Mercosul tem “pacote mínimo” para Rodada de Doha

Às vésperas das negociações cruciais da Rodada Doha, da Organização Mundial do Comércio (OMC), representantes da agricultura comercial do Mercosul se uniram para indicar aos seus países qual é o “pacote mínimo” que querem ver sobre a mesa. Um documento de

O documento está focado em três temas: produtos sensíveis dos países ricos, mecanismos de salvaguarda especial e produtos especiais para os países em desenvolvimento. “Nesses assuntos, o grau de incerteza é muito grande. É onde está a válvula de escape”, diz André Nassar, presidente interino do Instituto de Estudos do Comércio e Negociações Internacionais (Icone), entidade financiada por associações agrícolas brasileiras, que coordenou os trabalhos. Ele explica que esses mecanismos ameaçam uma abertura significativa do comércio agrícola global.



No caso dos produtos sensíveis, os países ricos poderão cortar menos as tarifas de importação, mas devem oferecer contrapartida em cotas. No documento, os agricultores do Mercosul afirmam que a redução do corte da tarifa deve ser de no máximo 50% (por exemplo, se o corte é de 70%, no caso do produto sensível cai para 35%). As cotas devem representar, no mínimo, 5% do consumo doméstico do país.

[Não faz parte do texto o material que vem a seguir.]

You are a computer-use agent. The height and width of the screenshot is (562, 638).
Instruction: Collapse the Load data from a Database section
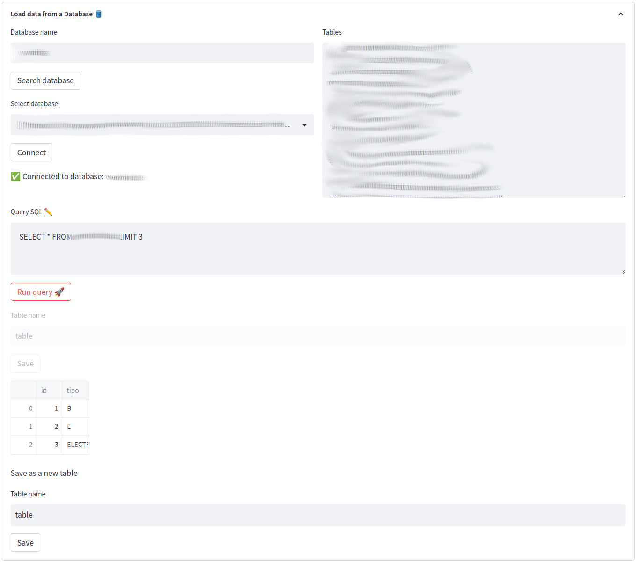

No caso da União Européia, essas regras significariam aumento nas cotas mundiais de importação de 470 mil toneladas para carne bovina, 560 mil toneladas para carne de frango, 50 mil toneladas para leite em pó processado, 96 mil toneladas para manteiga e 600 mil toneladas para açúcar. As solicitações do Mercosul para carne bovina e de frango ultrapassam o total oferecido pela UE hoje, que está em 152 mil e 30 mil toneladas, respectivamente. Os europeus disponibilizam atualmente cota de 68 mil toneladas para leite em pó desnatado, 87 mil toneladas para manteiga e 1.495 toneladas para açúcar.



Principais temores



Surpreendentemente, os demais temas que mais preocupam os agricultores do Mercosul não estão relacionados com o protecionismo dos países ricos, mas com os temores dos países em desenvolvimento. A análise atenta do destino dos produtos agrícolas do bloco demonstra que a preocupação é justificada. Os países do Mercosul destinam hoje 66% das exportações agrícolas para as nações em desenvolvimento. Para Argentina e do Paraguai, o percentual chega a 80% e 91%. No Brasil e no Uruguai, fica em 56% e 44%.



Países em desenvolvimento reunidos no G-33 estão solicitando dois mecanismos de proteção: salvaguardas especiais e produtos especiais. A salvaguarda é um mecanismo de aumento da proteção tarifária para defender o país de surtos de importação. Já os produtos especiais praticamente ficariam fora da rodada, para proteger a enorme massa de agricultores de subsistência desses países.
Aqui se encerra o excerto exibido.